Machine Learning Engine
Trained to find the bad
In 2017, BluVector was issued the patent for detecting zero-day malware leveraging supervised machine learning (U.S. Patent 9,665,713).
At a high level, supervised machine learning algorithms work by building a model based on “labeled” training data. Labeled means that someone has assigned a category of interest to each training instance. As with all instances of machine learning, training data is critical. Leveraging 8 years of work with the US Intel Community and their threat data (as part of Northrop Grumman), BluVector has unmatched access to some of the most robust training data available.
Unlike unsupervised machine learning, which is leveraged by most security vendors today, BluVector Machine Learning Engine (MLE) algorithms were pre-trained to immediately identify malicious content embedded within common file formats like Office documents, archives, executables, .pdf and system updates. The result: 99.1%+ detection accuracy upon installation.
BluVector Supervised Machine Learning Overview
BluVector has 35+ individual file classifiers and classifies all files on a probability continuum that spans “benign” to “unknown” to “malicious”. Malware can be encapsulated in any number of packages – including office documents, executables, macros contained within a document, embedded JavaScript, and seemingly legitimate system updates.

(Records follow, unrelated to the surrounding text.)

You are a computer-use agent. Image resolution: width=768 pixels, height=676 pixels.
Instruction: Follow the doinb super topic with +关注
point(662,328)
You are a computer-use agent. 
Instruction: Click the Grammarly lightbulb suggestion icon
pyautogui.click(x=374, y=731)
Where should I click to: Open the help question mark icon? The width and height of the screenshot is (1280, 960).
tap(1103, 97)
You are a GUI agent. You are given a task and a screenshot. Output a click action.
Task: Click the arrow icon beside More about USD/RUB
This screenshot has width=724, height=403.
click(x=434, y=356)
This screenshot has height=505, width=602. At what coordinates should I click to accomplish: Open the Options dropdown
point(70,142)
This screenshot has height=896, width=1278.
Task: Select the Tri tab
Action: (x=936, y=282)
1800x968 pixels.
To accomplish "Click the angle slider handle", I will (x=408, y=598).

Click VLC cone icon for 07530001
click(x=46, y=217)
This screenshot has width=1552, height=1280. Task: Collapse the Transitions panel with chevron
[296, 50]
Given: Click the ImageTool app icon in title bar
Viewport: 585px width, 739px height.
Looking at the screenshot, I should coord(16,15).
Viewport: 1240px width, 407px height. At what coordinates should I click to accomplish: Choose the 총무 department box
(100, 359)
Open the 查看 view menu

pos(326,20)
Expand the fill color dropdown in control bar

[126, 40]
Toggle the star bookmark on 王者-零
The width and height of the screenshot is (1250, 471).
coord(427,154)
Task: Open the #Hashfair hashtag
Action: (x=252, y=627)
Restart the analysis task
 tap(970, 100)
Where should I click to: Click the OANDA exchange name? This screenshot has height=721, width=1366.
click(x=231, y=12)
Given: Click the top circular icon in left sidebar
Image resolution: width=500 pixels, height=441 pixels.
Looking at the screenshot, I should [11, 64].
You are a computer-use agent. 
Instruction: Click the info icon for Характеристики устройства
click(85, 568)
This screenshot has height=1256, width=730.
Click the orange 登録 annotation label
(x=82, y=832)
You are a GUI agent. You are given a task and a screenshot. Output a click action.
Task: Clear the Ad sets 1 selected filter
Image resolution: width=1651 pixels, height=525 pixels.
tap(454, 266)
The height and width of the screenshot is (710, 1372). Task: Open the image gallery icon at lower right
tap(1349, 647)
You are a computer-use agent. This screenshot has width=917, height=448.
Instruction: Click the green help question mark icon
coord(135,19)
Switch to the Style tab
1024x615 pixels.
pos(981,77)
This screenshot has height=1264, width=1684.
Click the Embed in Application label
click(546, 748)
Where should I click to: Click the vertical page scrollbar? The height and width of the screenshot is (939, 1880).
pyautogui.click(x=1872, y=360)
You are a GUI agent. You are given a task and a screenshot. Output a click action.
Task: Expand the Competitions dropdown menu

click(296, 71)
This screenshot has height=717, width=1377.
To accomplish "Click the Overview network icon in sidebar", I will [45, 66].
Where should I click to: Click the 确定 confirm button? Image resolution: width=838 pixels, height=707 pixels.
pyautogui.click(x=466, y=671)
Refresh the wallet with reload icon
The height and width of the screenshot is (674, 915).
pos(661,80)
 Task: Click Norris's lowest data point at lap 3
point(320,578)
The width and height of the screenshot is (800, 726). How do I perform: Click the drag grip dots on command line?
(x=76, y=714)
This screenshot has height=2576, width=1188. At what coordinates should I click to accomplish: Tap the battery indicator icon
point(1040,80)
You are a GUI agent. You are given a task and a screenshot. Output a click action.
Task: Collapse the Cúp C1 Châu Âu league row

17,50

Because this malware is increasingly used for destructive purposes, it is critical to intercept and analyze these files at the point of network delivery. BluVector has developed a method of detection using its patented supervised machine learning engine to detect file-based malware in milliseconds on the network. Even if the malware has never been seen before. BluVector MLE looks at the content of a file itself for a combination of characteristics that represent good or malicious software and is able to accurately identify attributes of files designed to perform the functions typical of malware.